Ada fakta menarik sebenarnya mengenai kesuksesan klub-klub Inggris dengan mengandalkan pemain asing. Seperti disebutkan Mail Online, selama 15 tahun sebelum era Premiership, saat pemain Inggris masih merajai, klub Inggris merebut Piala Champions, kini Liga Champions, enam kali. Namun, dalam 20 tahun era Premiership yang didominasi pemain asing, Inggris hanya berhasil memenangi Liga Champions tiga kali.

Masalah yang hampir sama dihadapi Italia.

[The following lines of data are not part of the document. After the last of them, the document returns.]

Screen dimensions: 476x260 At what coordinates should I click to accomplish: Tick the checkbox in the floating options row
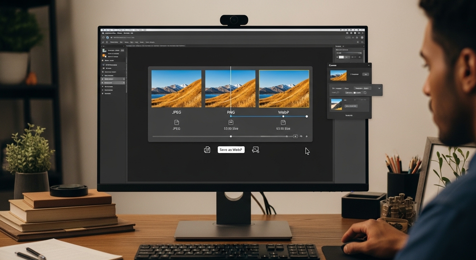coord(365,92)
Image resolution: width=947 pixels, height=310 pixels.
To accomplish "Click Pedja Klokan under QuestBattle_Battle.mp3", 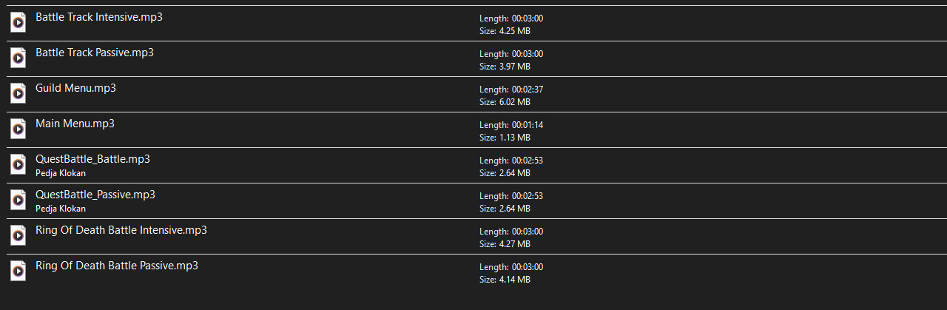I will coord(61,173).
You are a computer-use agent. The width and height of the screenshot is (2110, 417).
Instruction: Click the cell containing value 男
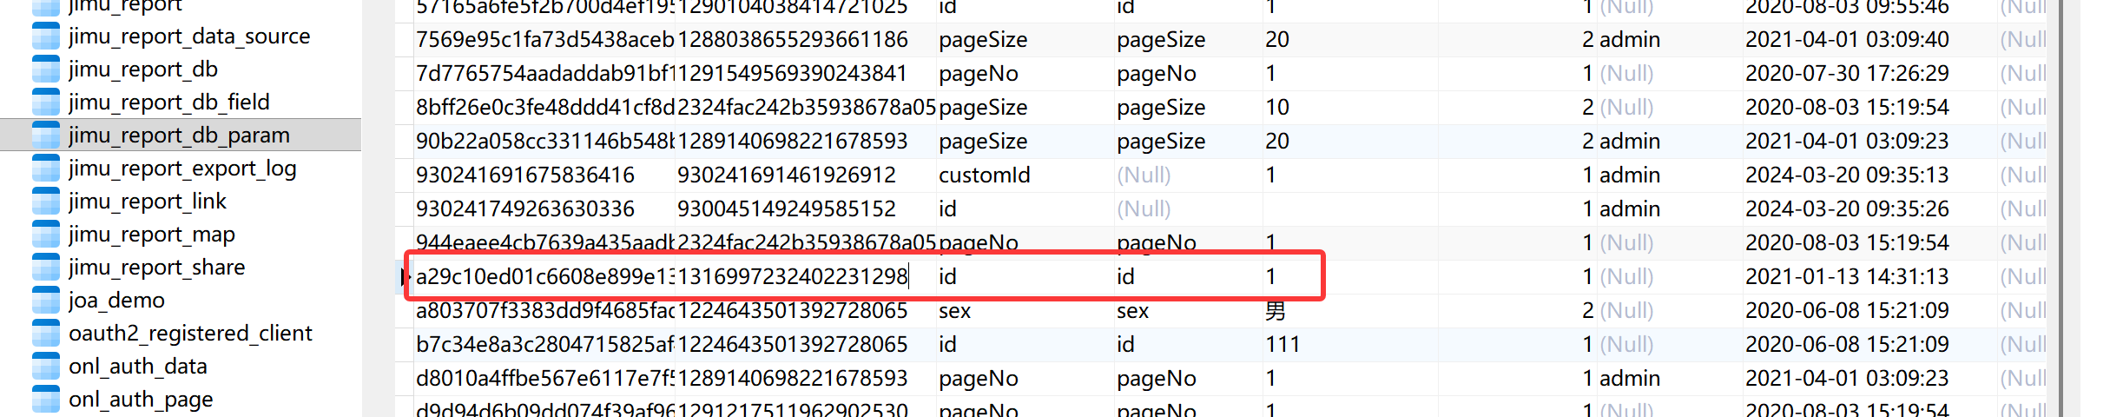(1275, 311)
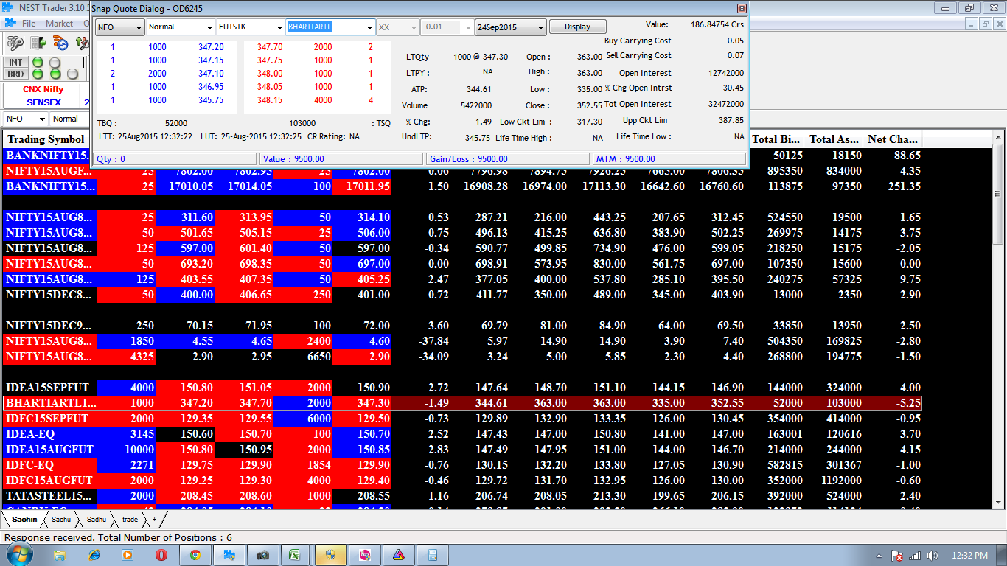Click the server connection toolbar icon
1007x566 pixels.
coord(38,43)
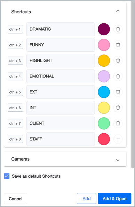Pick the blue EXT color swatch

coord(104,92)
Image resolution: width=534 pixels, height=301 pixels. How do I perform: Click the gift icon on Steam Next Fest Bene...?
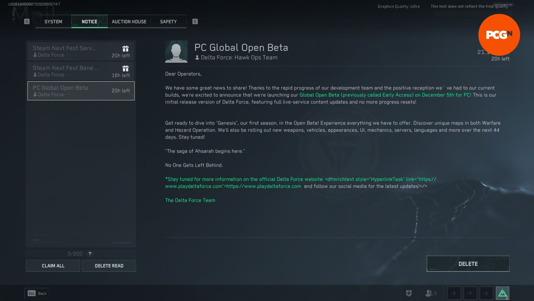click(x=125, y=68)
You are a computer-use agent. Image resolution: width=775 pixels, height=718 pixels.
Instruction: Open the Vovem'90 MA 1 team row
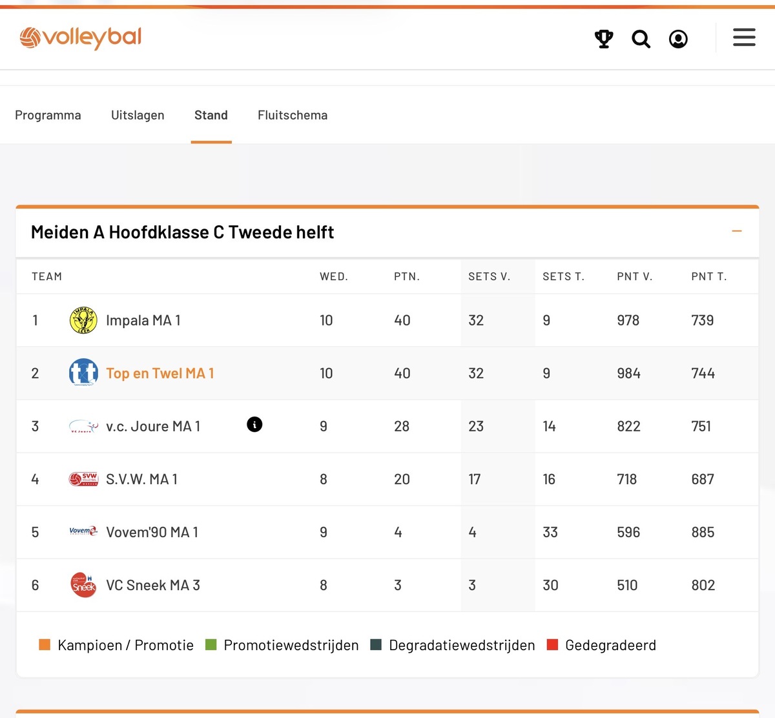pyautogui.click(x=152, y=532)
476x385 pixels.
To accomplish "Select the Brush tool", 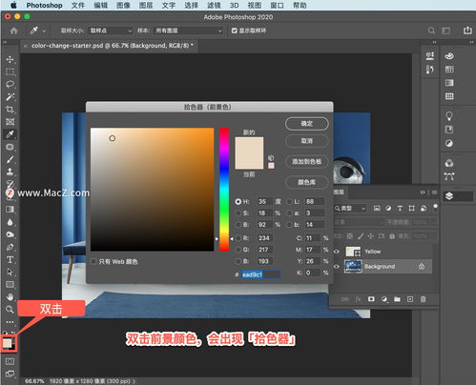I will (10, 159).
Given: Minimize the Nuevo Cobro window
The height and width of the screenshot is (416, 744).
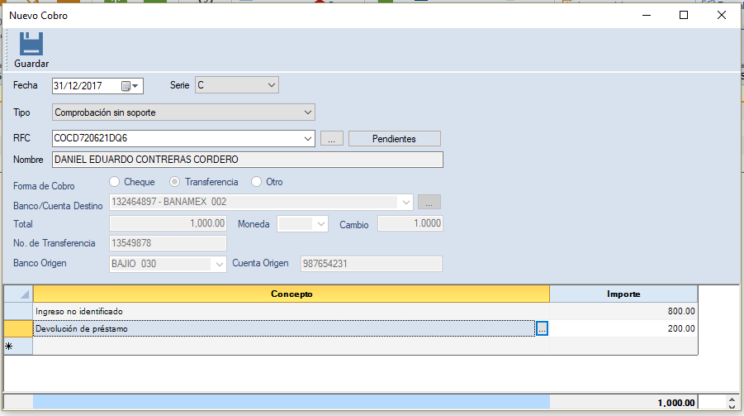Looking at the screenshot, I should click(x=646, y=15).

Selepas kekalahan dari Slowakia yang membuat mereka tersingkir dari Afrika Selatan, kapten ”Azzurri”, Fabio Cannavaro, menyebut persepakbolaan Italia saat ini gagal memproduksi pemain-pemain sekaliber generasi tahun 2006.

”Saya pikir tidak ada banyak perubahan yang bisa kita lakukan. Saat ini, Italia tidak menghasilkan pemain seperti generasi saya saat kami memiliki banyak pemain hebat,” kata Cannavaro dikutip Reuters. ”Ini tidak hanya masalah tim nasional. Ini juga masalah klub. Kami memiliki pemain bagus, tetapi bukan pemain top.”

Sejak lama Italia diserbu pemain asing dan Cannavaro mengeluhkan hal itu menyebabkan mandeknya pembinaan oleh klub, terutama klub-klub papan atas, seperti Inter Milan, AC Milan, dan Juventus. Inter memang merebut treble musim lalu, tetapi tidak ada pemain pilarnya yang berkebangsaan Italia.

Presiden Federasi Sepak Bola Italia (FIGC) Giancarlo Abete sepakat dengan Cannavaro dan percaya ada ”krisis struktural” di Italia. ”Banyak pemain Italia tidak berada dalam level internasional,” kata Abete menyesalkan fakta hanya ada 42 persen pemain Italia di Serie A. ”Uni Eropa dan UEFA harus menyadari apa problemnya karena jika kita gagal mengembangkan olahraga ini lebih baik, risiko tidak hanya satu atau dua federasi saja, tetapi seluruh Eropa.”